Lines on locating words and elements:

★ ★ ★ ★ ★ ★ ★

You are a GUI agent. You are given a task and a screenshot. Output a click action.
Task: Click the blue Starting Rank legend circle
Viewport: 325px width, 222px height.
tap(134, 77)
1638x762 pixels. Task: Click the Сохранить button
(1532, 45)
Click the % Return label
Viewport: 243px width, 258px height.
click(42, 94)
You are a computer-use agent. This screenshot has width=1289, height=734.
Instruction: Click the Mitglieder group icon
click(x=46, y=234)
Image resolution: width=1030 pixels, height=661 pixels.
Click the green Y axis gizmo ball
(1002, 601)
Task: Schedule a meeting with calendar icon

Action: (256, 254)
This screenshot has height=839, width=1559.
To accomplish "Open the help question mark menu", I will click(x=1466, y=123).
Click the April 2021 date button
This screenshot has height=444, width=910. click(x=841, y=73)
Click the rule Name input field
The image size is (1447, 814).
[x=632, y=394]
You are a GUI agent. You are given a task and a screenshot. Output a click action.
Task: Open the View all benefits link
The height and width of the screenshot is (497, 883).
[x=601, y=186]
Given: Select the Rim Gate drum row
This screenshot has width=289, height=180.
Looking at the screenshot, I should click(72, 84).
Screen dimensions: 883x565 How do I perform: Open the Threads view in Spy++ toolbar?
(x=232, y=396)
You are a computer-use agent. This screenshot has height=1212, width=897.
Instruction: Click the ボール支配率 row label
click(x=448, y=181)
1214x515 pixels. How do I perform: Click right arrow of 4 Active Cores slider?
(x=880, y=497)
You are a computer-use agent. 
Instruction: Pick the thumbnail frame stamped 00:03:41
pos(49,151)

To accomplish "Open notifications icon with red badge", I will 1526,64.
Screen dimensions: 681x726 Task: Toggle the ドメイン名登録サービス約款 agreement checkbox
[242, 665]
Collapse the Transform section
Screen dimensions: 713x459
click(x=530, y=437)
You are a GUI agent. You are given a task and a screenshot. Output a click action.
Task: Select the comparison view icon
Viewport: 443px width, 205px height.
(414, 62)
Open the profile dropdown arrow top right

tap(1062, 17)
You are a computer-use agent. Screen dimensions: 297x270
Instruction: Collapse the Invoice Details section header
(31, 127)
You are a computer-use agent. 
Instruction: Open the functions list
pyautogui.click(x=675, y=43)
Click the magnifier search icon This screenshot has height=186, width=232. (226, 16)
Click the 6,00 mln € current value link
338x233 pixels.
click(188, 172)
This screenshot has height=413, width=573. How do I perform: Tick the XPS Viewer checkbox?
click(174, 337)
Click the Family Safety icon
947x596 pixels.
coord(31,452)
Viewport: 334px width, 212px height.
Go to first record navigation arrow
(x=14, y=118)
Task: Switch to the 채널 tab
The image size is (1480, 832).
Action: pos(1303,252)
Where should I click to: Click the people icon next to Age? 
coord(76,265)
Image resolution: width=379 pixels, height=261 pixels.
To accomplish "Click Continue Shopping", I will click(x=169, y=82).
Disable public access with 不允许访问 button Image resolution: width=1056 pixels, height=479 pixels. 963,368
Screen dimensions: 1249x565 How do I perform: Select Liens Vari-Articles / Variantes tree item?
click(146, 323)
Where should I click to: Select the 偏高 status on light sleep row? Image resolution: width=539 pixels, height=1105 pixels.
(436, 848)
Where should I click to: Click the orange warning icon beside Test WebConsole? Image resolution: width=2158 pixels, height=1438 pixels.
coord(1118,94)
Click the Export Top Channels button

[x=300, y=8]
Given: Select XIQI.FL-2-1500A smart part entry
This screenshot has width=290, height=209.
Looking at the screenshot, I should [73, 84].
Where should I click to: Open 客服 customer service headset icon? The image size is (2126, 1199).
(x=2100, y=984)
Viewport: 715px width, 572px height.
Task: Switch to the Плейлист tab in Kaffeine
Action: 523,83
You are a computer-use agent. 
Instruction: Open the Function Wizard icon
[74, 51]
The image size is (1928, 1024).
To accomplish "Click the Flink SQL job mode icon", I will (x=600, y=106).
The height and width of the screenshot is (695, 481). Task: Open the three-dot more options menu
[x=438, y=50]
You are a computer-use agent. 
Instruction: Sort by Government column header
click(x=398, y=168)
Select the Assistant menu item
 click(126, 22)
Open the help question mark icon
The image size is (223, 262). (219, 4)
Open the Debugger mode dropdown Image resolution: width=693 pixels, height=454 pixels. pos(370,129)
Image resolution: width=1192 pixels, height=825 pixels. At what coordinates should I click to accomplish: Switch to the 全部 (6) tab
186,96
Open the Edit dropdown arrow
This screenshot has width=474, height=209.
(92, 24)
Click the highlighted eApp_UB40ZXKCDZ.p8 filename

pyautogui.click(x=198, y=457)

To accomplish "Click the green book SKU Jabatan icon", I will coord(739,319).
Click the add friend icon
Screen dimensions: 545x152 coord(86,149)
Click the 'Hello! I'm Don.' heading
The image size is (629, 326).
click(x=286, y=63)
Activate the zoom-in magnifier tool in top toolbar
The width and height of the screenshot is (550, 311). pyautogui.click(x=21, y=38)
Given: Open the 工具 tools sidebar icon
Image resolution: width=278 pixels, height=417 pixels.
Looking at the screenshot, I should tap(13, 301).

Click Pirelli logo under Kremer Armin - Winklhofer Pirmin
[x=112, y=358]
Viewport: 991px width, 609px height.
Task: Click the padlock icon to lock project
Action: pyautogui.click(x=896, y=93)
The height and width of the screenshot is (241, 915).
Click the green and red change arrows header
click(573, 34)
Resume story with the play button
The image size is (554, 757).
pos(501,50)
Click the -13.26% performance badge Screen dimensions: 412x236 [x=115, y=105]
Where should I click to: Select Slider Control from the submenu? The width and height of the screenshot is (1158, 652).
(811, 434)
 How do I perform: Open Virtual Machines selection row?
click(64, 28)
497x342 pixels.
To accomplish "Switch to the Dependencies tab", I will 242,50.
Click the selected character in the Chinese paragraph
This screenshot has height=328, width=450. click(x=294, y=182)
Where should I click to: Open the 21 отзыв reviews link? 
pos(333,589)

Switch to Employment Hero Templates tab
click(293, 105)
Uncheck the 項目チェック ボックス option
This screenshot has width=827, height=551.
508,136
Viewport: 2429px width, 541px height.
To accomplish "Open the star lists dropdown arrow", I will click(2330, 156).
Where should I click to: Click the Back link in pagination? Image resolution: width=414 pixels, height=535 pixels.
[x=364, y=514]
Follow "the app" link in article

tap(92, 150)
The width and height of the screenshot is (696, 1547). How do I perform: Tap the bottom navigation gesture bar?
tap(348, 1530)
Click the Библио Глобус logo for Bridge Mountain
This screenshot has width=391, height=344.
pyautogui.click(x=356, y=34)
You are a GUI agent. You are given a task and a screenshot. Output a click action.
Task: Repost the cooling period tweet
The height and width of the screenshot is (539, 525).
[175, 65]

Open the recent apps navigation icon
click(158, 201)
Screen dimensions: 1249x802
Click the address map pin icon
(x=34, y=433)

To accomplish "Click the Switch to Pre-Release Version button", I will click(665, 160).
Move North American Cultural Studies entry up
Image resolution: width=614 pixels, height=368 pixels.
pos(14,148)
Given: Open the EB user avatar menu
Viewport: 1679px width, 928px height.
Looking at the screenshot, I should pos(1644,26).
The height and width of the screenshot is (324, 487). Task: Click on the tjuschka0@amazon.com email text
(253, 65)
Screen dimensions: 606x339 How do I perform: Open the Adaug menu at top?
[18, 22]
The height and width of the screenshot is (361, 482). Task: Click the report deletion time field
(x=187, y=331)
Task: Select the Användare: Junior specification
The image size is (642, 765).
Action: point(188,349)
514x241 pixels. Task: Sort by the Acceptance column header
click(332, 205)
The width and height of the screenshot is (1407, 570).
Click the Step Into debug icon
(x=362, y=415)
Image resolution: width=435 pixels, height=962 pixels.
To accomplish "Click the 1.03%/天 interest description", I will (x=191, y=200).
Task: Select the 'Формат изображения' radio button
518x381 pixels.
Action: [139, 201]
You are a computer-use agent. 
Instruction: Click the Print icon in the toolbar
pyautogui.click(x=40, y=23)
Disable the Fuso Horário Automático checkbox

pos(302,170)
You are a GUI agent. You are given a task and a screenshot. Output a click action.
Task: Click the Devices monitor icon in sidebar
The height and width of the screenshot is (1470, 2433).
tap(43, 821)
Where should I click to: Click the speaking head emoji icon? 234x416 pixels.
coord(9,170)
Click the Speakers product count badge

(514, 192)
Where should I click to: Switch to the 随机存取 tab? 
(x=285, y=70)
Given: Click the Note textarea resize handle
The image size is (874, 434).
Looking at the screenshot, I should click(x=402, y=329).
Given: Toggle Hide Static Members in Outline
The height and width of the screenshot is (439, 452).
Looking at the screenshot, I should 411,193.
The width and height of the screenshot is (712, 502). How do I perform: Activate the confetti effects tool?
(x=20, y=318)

★ ★ ★ ★ ★ ★ ★

Reproduce the lines from the one with "This screenshot has height=413, width=573." up to and including the one with "coord(76,265)", and offset every coordinate in the answers by adding 72 to it.

This screenshot has height=413, width=573. How do I perform: Tick the XPS Viewer checkbox?
click(246, 409)
Click the Family Safety icon
947x596 pixels.
coord(103,524)
Viewport: 334px width, 212px height.
Go to first record navigation arrow
(x=86, y=190)
Task: Switch to the 채널 tab
The image size is (1480, 832).
Action: pos(1375,324)
Where should I click to: Click the people icon next to Age? 
coord(148,337)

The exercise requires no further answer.